С осени 1833 года начинается сближение Станкевича с пылкой и восторженной девушкой, имени которой мы не знаем[52 - Станкевич Н. В. Неверову Я.М. 19 октября 1833 г. – Там же. С. 58–60.]. Он находит ее вполне достойной любви, но, хорошо помня недавний урок, принимает строгие меры предосторожности; тем не менее, девушка влюбляется в него. Он не любит ее, жалеет ее и пугается ее страстности, временно отдаляется, потом возвращается – и в конце концов запутывается в такую историю, которая способна отравить существование: тут и бешеные сцены ревности, и собственное раскаяние, и сплетни, и прямые упреки со стороны знакомых в желании увлечь и обмануть девушку. Тем временем Станкевич знакомится с сестрой М. А. Бакунина, девушкой редких душевных качеств, и сам увлекается не на шутку. Безумный поступок его экзальтированной поклонницы ускоряет ход событий: в порыве великодушия она открывает его чувство Бакуниной (они были подруги) и умоляет ее полюбить Станкевича. Действительно, здесь зарождается серьезное взаимное чувство.

История с Бакуниной продолжалась у Станкевича целых два года, до самого его отъезда из России. Было бы излишне воспроизводить здесь ее разнообразные перипетии. Станкевич то убеждается, что его не любят, то счастлив взаимностью, то с ужасом замечает, что в нем самом нет любви. Кончилось дело, однако, взаимным признанием в любви; оставалось сделать последний шаг – просить руки девушки, как этого с уверенностью ждали и она сама, и ее родители. Но тут мужество покидает Станкевича: начинается мучительный самоанализ, приводящий его к заключению, что он принял фантазию за действительное чувство. Изнуренный нравственно и физически, не решаясь открыто порвать (этого не позволяла и болезненность Бакуниной), он решается отложить развязку на долгий срок и осенью 1837 года уезжает за границу, куда гнали его также необходимость основательно полечиться и желание ex ipsa font[86 - Из самого источника (лат.).] воспринять философию Гегеля.

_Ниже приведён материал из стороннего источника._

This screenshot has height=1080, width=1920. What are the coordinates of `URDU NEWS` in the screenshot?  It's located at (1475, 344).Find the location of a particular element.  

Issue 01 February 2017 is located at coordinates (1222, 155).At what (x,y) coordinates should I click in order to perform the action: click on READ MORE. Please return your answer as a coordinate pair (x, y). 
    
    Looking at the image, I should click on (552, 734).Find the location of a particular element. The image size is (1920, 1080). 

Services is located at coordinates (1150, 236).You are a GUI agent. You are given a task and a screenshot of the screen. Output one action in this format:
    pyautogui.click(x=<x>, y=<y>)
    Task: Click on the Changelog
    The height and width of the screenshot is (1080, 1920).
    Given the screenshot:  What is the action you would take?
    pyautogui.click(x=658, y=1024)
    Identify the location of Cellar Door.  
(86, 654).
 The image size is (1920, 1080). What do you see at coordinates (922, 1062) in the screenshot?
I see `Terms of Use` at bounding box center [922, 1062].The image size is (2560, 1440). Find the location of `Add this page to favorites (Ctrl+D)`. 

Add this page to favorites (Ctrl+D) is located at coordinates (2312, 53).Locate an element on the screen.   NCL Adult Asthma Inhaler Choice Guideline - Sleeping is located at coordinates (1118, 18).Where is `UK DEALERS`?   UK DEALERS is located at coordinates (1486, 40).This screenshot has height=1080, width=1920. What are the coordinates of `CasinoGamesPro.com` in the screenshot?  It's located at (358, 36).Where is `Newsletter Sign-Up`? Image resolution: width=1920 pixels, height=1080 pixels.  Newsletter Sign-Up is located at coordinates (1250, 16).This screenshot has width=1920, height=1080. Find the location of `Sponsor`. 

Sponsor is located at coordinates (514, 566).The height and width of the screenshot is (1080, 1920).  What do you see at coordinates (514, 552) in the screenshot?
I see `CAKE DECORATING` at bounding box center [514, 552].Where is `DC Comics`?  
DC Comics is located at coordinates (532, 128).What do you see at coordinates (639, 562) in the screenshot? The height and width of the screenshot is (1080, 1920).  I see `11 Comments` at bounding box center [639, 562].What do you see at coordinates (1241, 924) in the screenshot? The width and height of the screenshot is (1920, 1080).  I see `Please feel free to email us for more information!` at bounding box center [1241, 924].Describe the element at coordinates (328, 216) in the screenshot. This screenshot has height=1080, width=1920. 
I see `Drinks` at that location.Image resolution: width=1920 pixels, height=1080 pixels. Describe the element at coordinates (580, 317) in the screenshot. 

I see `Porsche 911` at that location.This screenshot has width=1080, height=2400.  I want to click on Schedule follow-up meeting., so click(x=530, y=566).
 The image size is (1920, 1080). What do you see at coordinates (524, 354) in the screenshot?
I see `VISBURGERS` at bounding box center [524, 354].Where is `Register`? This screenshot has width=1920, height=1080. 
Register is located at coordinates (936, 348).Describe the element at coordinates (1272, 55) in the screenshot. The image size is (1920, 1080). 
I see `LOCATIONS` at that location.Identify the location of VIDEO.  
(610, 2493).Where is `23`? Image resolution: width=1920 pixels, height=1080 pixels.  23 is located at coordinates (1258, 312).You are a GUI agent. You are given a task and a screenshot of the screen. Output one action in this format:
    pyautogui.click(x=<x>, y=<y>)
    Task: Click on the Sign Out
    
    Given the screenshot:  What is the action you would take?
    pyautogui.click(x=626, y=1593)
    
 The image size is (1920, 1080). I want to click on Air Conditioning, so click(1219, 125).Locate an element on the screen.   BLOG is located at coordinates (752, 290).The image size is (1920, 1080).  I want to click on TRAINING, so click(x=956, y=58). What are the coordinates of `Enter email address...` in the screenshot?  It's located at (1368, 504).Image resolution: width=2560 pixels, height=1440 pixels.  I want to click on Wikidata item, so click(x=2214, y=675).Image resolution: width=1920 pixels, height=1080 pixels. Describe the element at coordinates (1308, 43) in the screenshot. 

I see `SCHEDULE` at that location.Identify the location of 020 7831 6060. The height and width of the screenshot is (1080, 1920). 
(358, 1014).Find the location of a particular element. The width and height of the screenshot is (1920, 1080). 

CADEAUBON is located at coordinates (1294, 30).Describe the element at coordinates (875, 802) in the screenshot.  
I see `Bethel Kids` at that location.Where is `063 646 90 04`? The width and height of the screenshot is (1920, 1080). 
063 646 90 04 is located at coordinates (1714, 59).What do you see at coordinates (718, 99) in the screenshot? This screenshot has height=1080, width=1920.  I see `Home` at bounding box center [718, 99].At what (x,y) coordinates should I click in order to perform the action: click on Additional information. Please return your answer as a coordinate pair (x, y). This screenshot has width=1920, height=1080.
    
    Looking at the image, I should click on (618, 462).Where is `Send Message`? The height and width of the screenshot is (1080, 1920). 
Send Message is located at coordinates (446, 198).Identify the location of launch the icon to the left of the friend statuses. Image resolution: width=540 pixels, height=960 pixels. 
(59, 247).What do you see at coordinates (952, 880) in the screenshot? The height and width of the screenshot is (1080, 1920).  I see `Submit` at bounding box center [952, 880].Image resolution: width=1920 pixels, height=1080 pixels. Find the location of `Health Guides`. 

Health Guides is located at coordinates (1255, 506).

Тяжелый урок не мог пройти даром. Станкевич не мог не спросить себя, в чем заключался источник страданий, которые он сам перенес и которые причинил другим. Он так давно жаждал любви, ожидал найти в ней полноту жизни, разрешение всех сомнений, силу на подвиг добра: и вот он полюбил – и оказалось, что тревога ума ничуть не улеглась, душа не вознеслась на высоту, жизнь не наполнилась. Кто же виновен в этом?

Любимая девушка? Нет, она вполне достойна любви. – Виновен он сам: его дух еще не созрел для такой любви. Он хотел быть счастлив и думал получить это счастье внешним образом; и в этом его ошибка, ибо, чтобы полюбить, надо сначала стать человеком. «Потребность любви должна быть вызвана не бедностью души, которая, чувствуя свою нищету и будучи недовольна собой, ищет кругом себя помощи; нет, любовь должна выходить из богатства нашего духа, исполненного силы и деятельности и отыскивающего в самой любви только новую, высшую, полнейшую жизнь»[53 - Там же. С. 157, отд. пагинация.].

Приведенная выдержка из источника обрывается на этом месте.